▶ _PROBLEM DESCRIPTION_: Rewrite the paragraph beginning "The principles cover the entire lifecycle" from the text below on third-party risk principles in two shorter sentences, keeping its main facts.

▶ _DOCUMENT TEXT_:
>>

What the principles cover

The principles cover the entire lifecycle of third-party relationships from initial risk assessment and due diligence through to termination. A key message is that firms are fully accountable for their outsourced or third-party services, and they must manage relationships effectively, e.g. through robust controls.

In practical terms, the guidance features expectations around:

  • Strong board governance and oversight of third-party arrangements
  • Comprehensive risk assessments and due diligence ahead of entering into new arrangements
  • Maintenance of up-to-date registers of all third-party service provider arrangements and key nth parties
  •  Management and monitoring of suppliers’ performance and related risks on an ongoing basis (proportionate to the risks and criticality of the arrangement)
  • The use of clear and robust contracts as part of third and nth party risk management
  • Regularly tested and effective business continuity management to ensure the impact of disruption caused by third-party failures is minimised
  • Maintenance of exit plans for planned and unplanned termination of third-party arrangements
The document also sets out the role of supervisors in evaluating third-party risk management, understanding potential systemic risks and promoting coordination and dialogue across sectors and borders where relevant. 

ORX’s feedback on the principles – a good baseline for effective third-party risk management

  • The principles offer a strong foundation for effective third-party risk management (TPRM), while also accommodating other/different regulatory requirements. This is a welcome step toward harmonising expectations across jurisdictions and reducing regulatory fragmentation.
  • The application of the principles is intended to be proportionate to the size, complexity, business model and risk profile of the institution itself as well as the risks and criticality of its third-party service providers. This helps firms prioritise resources and focus their efforts.
  • The guidance provides a clear link to operational resilience, acknowledging that disruptions often originate outside the immediate control of organisations themselves. By embedding resilience into third-party oversight, the principles recognise the close interconnection between third-party and resilience risk, promoting a more aligned approach.

<<

▶ _MATERIAL SUPPLIED_:
>>

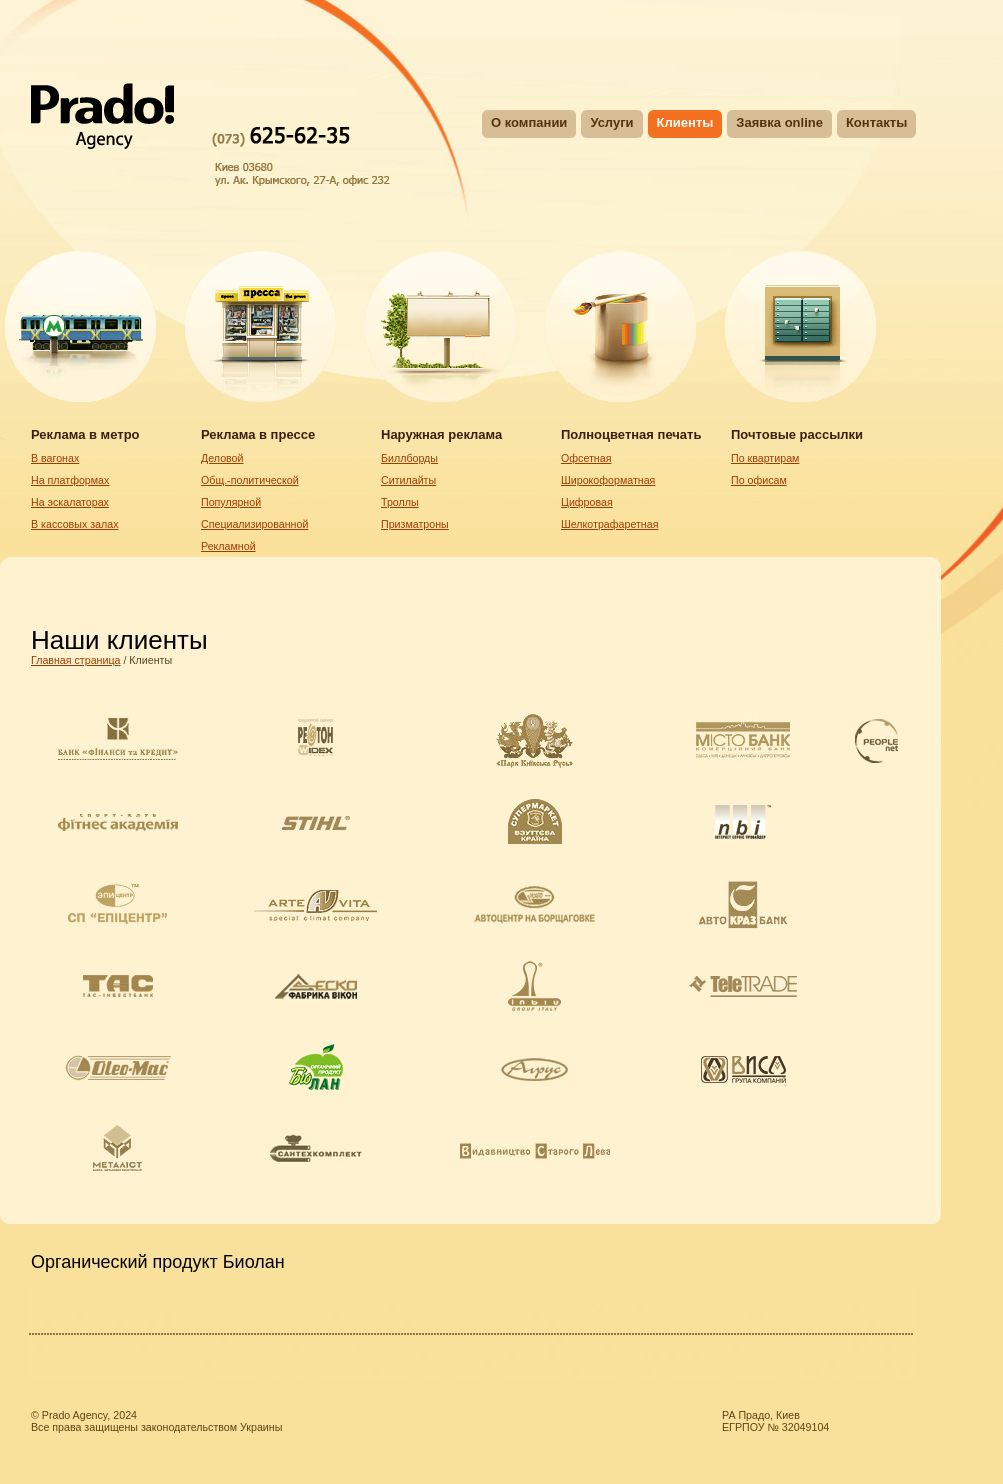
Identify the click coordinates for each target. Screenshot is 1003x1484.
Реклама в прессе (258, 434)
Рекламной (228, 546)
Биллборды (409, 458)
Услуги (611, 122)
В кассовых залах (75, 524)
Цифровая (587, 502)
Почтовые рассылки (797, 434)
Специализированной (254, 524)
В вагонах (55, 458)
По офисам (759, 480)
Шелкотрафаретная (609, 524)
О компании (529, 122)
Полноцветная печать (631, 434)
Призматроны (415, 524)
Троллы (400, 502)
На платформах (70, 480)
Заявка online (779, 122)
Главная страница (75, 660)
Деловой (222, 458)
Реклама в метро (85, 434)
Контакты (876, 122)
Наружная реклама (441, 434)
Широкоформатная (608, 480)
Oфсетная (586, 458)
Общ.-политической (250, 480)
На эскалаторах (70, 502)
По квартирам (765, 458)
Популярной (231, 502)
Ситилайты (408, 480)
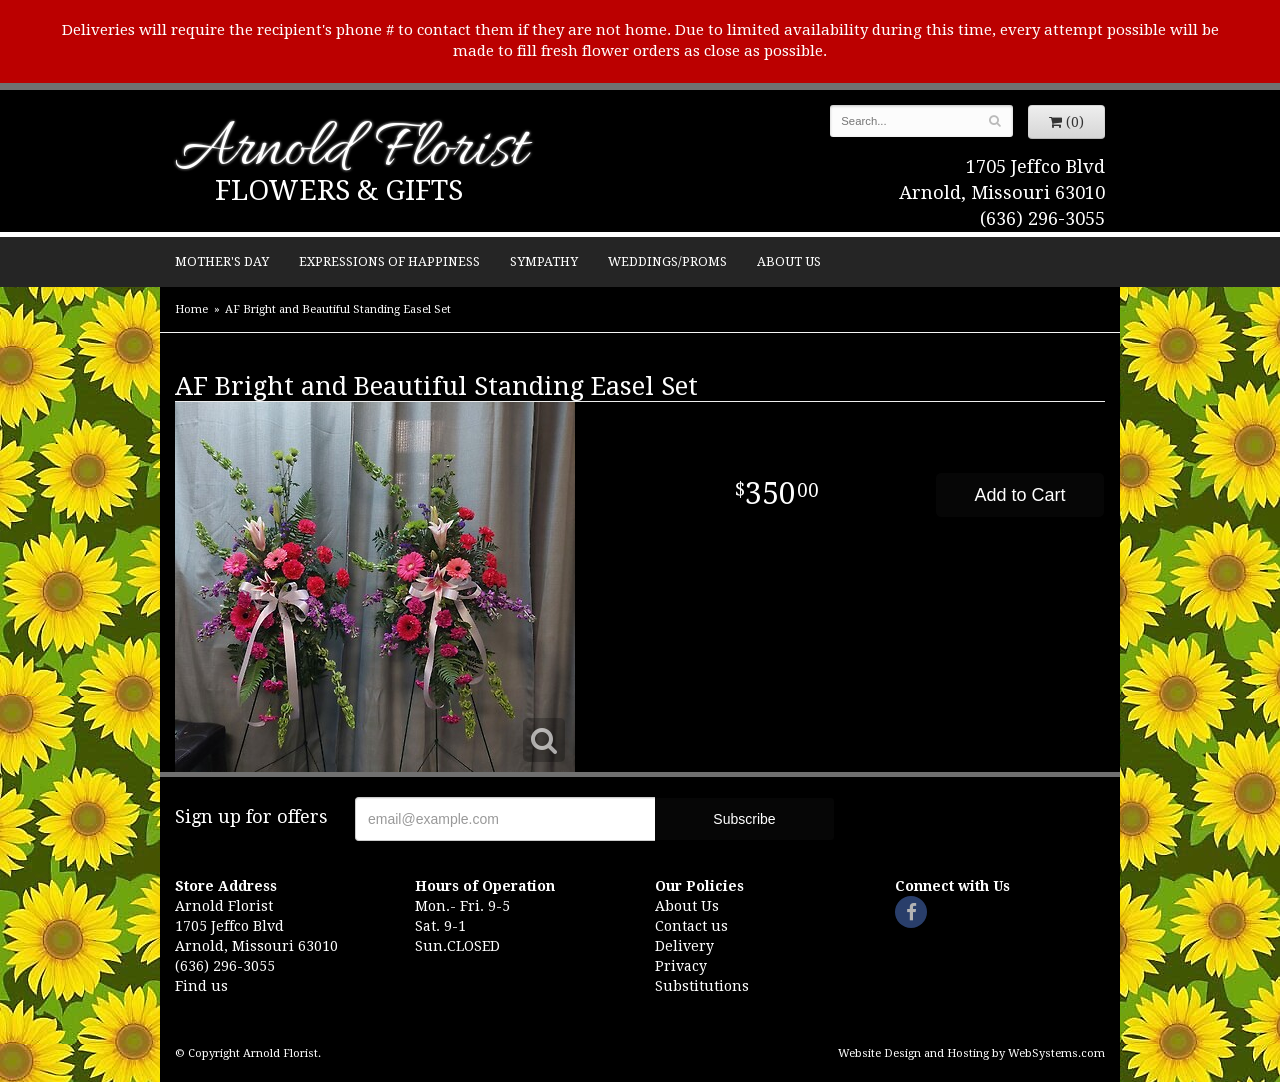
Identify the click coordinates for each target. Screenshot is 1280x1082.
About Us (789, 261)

<<
>>

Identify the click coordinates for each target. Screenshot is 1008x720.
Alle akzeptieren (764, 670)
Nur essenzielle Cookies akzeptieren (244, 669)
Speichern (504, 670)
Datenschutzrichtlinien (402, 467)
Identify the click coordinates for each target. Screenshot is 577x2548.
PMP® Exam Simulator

<<
>>

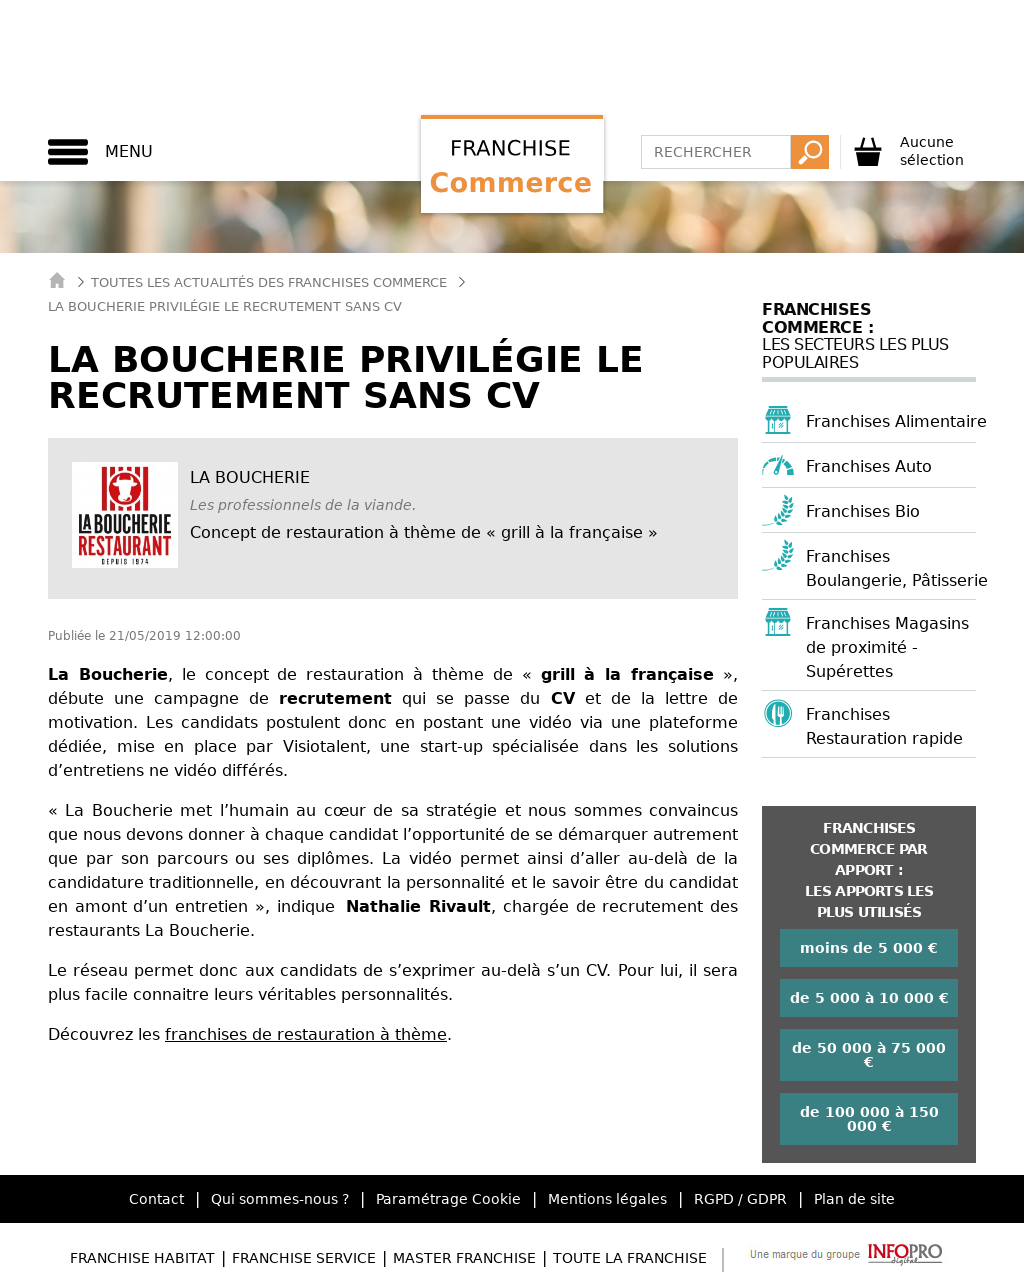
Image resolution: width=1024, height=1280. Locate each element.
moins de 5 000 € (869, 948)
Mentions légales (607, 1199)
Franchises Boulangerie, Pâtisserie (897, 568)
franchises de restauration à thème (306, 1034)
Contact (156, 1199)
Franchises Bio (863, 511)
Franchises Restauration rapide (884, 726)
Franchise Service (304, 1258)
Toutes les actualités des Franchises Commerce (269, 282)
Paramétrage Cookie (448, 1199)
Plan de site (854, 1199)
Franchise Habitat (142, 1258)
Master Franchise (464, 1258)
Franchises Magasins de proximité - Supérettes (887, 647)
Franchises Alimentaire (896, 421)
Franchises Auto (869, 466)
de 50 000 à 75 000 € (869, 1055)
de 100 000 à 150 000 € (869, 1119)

<<

▶ _SOLUTION TO THIS EXERCISE_: The principles span every stage of a third-party relationship, from the first risk assessment and due diligence to termination. Firms stay fully accountable for outsourced or third-party services and must manage these relationships well, for example with strong controls.